Belum adanya keterlibatan PEMDA sebagai pengambil kebijakan
dalam upaya penanganan ODGJ terutama untuk rehabiltasi ODGJ
yang terlantar atau gelandangan dan tidak memiliki BPJS untuk di
rawat di RSKD. Pemerintah daerah belum memikirkan tentang
adanya rumah singgah atau panti sosial bagi ODGJ terlantar atau
gelandangan agar tidak mengganggu keselamatan dirinya, orang lain
dam lingkungan. Pemerintah daerah juga belum mengambil kebijakan
sebagai kewajiban PEMDA yang diatur dalam undang-undang
kesehatan jiwa bagi ODGJ yang tidak memiliki BPJS sebagai fasilitas
pengobatan dan perawatan di Rumah sakit sehingga memungkinkan
bertambahya ODGJ terlantar dan menjadi gelandangan di lingkungan.
Rumah sakit menyediakan rehabilitasi psikososial yang dilakukan
untuk pasien ODGJ dengan rawat inap yang 1 (satu) paket dalam
penatalaksanaannya, untuk rehabilitasi day care masih dalam proses.
Sedangkan rehabilitasi yang di dapatkan dari Pemda, belum ada
contohnya rumah singgah untuk pasien2 ODGJ.Untuk kegiatan dari
pemda yang selama ini kerja sama antara dinas sosial dan RSKD
adalah penjaringan pasien-pasien gelandangan psikotik dan pasien-
pasien pasung untuk dilakukan pengobatan dan bebas pasung.

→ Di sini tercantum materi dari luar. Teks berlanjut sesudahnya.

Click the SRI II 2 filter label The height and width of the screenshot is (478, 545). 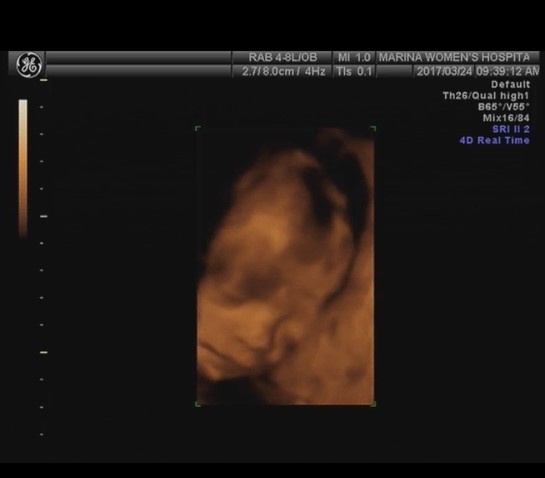pyautogui.click(x=511, y=129)
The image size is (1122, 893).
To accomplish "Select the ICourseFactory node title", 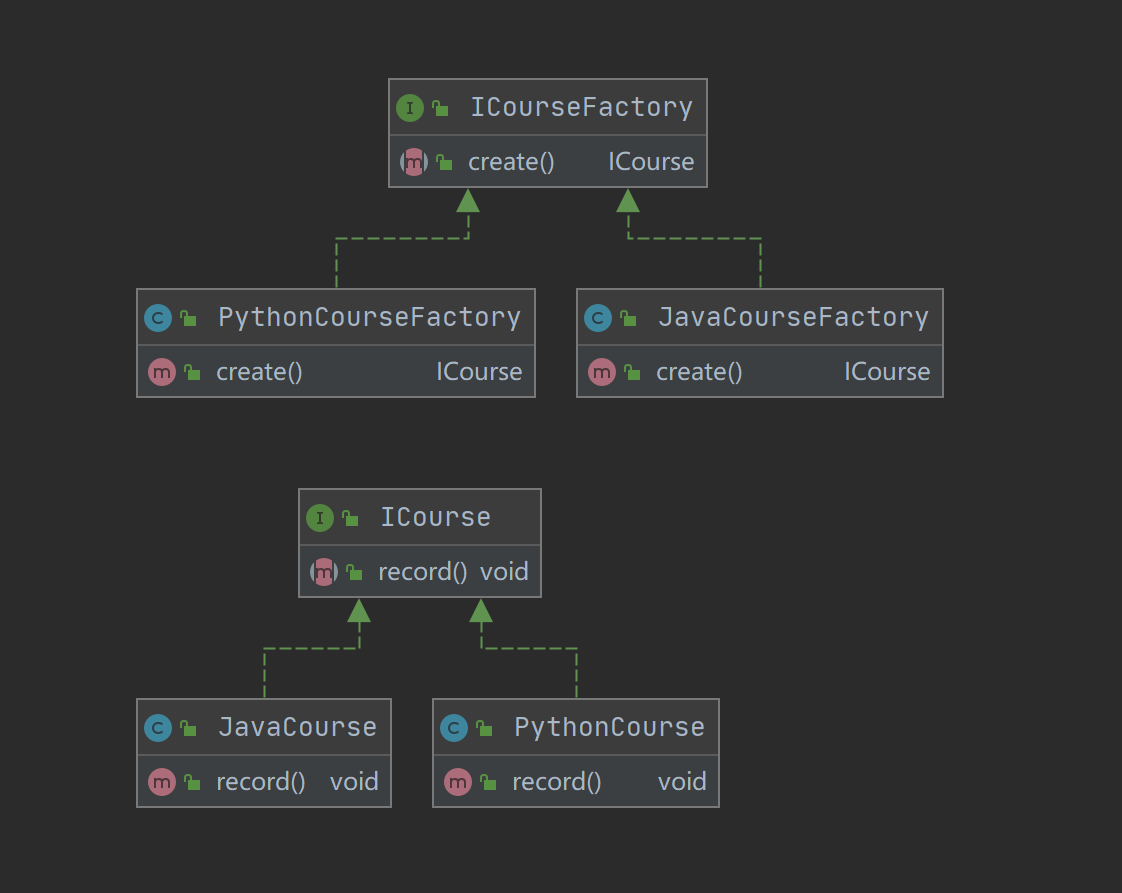I will (x=581, y=108).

5. Kebijakan Pemda memberi ruang bagi public (swasta dan
masyarakat) untuk berpartisipasi dalam penyelenggaraan layanan
Kesehatan jiwa?bentuk partisipasi apa saja yang dapat dilakukan
swasta/masyarakat?
Belum terlihat keterlibatan pemerintah dalam memberi ruang bagi
masyarakat untuk ikut berpartisipasi langsung sebagai organisasi
tertentu dalam melakukan pelayanan kesehatan jiwa bagi
masyarakat, namun pada instansi dinas kesehatan khususnya di
PUSKESMAS sudah melibatkan masyarakat sebagai kader kesehatan
yang ikut dalam pelayanan POSYANDU di masyarakat untuk tiap
PUSKESMAS. Dengan demikian perlu adanya POSYANDU jiwa
dengan kader kesehatan jiwa pada tiap PUSKESMAS untuk
melibatkan masyarakat dalam melakukan pelayanan kesehatan jiwa
agar tercapainya peningkatan masyarakat dengan sehat jiwa.
Untuk mewujudkan tujuan masyarakat sehat jiwa perlu
adanya sarana penunjang dalam masyarakat berupa contoh desa
siaga sehat jiwa yang di bina, dibimbing serta dimonitor dan evaluasi
oleh sumber daya manusia kesehatan khususnya tenaga kesehatan
jiwa yang terlibat dalam tim DKJPS maupun yang ada, baik dari
PUSKESMAS, RSKD, pendidikan kesehatan maupun dinas kesehatan
yang ada di daerah. Dengan demikian perlu adanya keterlibatan dan
kepedulian pemerintah daerah dalam menunjang program desa siaga
sehat jiwa agar dapat menunjang semua kebutuhan program untuk
kelancaran pelayanan kesehatan jiwa bagi masyarakat hingga
tercapainya derajat kesehatan masyarakat yang optimal baik
kesehatan fisik maupun kesehatan jiwa.